In time for Halloween, Nadim Samman’s lecture descends into hell, to survey an Orphic turn in art concerned with infrastructural critique: The myth of Orpheus tells the story of a musician and poet who charms his way into the underworld, to recover a love stolen away and imprisoned. At the birth of the modern world, this myth would become the basis of an initiatory cult exalting the status of the artist for their ability to cross thresholds between worlds and (re)capture knowledge. Today’s Orphic journeys foreground the functional texture of searching: The labor of finding one’s direction inside the thing—all the wrong turns, and right ones too—cutting fences; picking locks; crawling through gaps. Diving deeper into the megastructure in order to move beyond it.

 

In dialogue with Nadim Samman, techno producer and experimental composer Inland convenes a sonic reply—re-situating the lecture’s human voice, rhythm and argumentation within a digital audio-environment that speaks its own truth.

 

 

Inland (Ed Davenport) is a British producer, DJ and founder of Counterchange Recordings based in Berlin. His busy output stands for purist and inherently progressive rhythmic work; grounded in the romantic traditions of early Techno yet driven by a constant search for new ground, textures and studio-techniques.
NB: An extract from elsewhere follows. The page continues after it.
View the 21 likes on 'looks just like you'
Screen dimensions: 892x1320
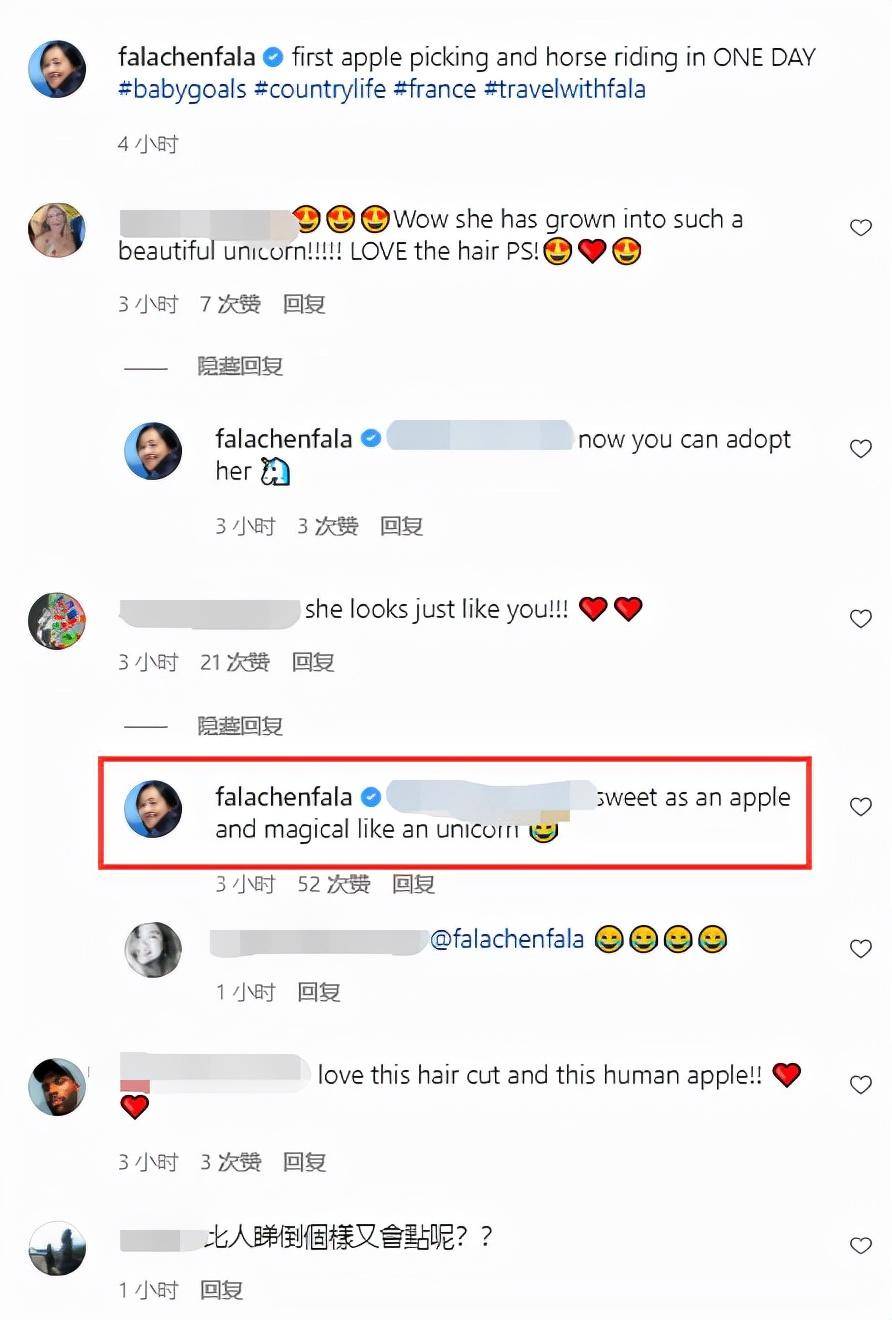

Known for his detailed and explorative techno releases on Counterchange, Infrastructure, and more, his debut LP on Ostgut Ton sub-label A-TON was released in September 2018. In recent years, Davenport has undertaken soundtrack collaborations with artists including Julian Charrière and Wermke / Leinkauf.

 

Nadim Samman, Ph.D., is Curator for the Digital Sphere at KW Institute for Contemporary Art. In his newly instated role, Samman will critically explore the expanded political and social landscape of digital systems through subversive and creative interventions. Orpheus and the Technocave marks the first event of his curatorial practice at KW.